24. The client according to claim 22, wherein, The one or more processors are further configured to send feedback resource requests, wherein the feedback resource requests include requests for the following: The first set of resources is used to send updates corresponding to the at least one potential vector. A second set of resources used to send updates corresponding to the at least one autoencoder index, or Its combination.

25. The client according to claim 24, wherein, The one or more processors are further configured to cause the client to: Determine the occurrence of the event that triggers the update report; and At least one of an update corresponding to the at least one autoencoder index or an update corresponding to the at least one potential vector is sent, based at least in part on the determination of the occurrence of the update report triggering event.

26. The client according to claim 24, wherein, The one or more processors are configured to determine the locally updated potential vector based at least in part on the previously reported autoencoder index when determining the update corresponding to the at least one potential vector.

27. The client according to claim 24, wherein, The one or more processors are configured to determine the potential vector for the local update based at least in part on the default autoencoder index when determining the update corresponding to the at least one potential vector.

28. A server for wireless communication, comprising: At least one memory, including instructions; and One or more processors, the one or more processors being configured to execute instructions to cause the server to: Send selection feedback configuration associated with a reporting process for reporting updates corresponding to at least one autoencoder index, which is associated with one or more autoencoders selected by the client from a set of autoencoders at least in part based on a classifier; and The update corresponding to the at least one autoencoder index is received, at least in part based on the selection feedback configuration.

29. A method for wireless communication performed by a client, comprising: Receive selection feedback configuration associated with a reporting process, the reporting process being used to report an update corresponding to at least one autoencoder index associated with one or more autoencoders selected by the client; Determine the update corresponding to the at least one autoencoder index; as well as The update is sent based at least in part on the selected feedback configuration.

30. A wireless communication method performed by a server, comprising: Send selection feedback configuration associated with a reporting process for reporting updates corresponding to at least one autoencoder index, which is associated with one or more autoencoders selected by the client from a set of autoencoders at least in part based on a classifier; and The update corresponding to the at least one autoencoder index is received, at least in part based on the selection feedback configuration.

31. An apparatus for wireless communication, the apparatus comprising components for performing the method according to claim 29.

32. A computer-readable medium having program code recorded thereon, wherein the program code is executable by one or more processors to cause the processors to perform the method of claim 29.

33. A computer program product comprising computer-readable instructions that, when executed by one or more processors, cause the processors to perform the method of claim 29.

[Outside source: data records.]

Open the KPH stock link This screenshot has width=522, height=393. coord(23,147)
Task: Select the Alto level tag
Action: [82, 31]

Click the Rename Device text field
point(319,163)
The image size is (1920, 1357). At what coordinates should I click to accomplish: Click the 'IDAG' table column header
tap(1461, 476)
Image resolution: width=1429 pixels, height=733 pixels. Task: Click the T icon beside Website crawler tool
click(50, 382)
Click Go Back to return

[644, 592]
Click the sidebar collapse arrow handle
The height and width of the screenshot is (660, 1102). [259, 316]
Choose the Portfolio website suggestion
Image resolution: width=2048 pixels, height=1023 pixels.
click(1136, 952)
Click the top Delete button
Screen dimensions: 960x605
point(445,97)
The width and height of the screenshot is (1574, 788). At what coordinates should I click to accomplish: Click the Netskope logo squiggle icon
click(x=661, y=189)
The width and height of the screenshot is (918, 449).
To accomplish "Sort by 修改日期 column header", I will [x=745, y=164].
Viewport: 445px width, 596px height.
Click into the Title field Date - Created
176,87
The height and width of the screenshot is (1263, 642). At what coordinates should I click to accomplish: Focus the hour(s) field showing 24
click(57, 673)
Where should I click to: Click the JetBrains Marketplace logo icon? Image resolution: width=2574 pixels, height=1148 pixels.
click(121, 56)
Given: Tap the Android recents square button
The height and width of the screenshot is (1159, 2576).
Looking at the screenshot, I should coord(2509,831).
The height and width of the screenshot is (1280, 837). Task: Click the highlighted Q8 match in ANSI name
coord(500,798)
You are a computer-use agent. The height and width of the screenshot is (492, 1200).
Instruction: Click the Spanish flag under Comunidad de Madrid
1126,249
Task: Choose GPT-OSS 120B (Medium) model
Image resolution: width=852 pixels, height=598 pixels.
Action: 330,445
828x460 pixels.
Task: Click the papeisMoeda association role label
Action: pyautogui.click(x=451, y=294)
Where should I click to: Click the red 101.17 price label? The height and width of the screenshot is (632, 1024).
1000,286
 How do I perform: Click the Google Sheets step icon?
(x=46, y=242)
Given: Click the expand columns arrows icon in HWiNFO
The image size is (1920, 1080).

34. An apparatus for wireless communication, the apparatus comprising components for performing the method according to claim 30.

35. A computer-readable medium having program code recorded thereon, wherein the program code is executable by one or more processors to cause the processors to perform the method of claim 30.

36. A computer program product comprising computer-readable instructions that, when executed by one or more processors, cause the processors to perform the method of claim 30.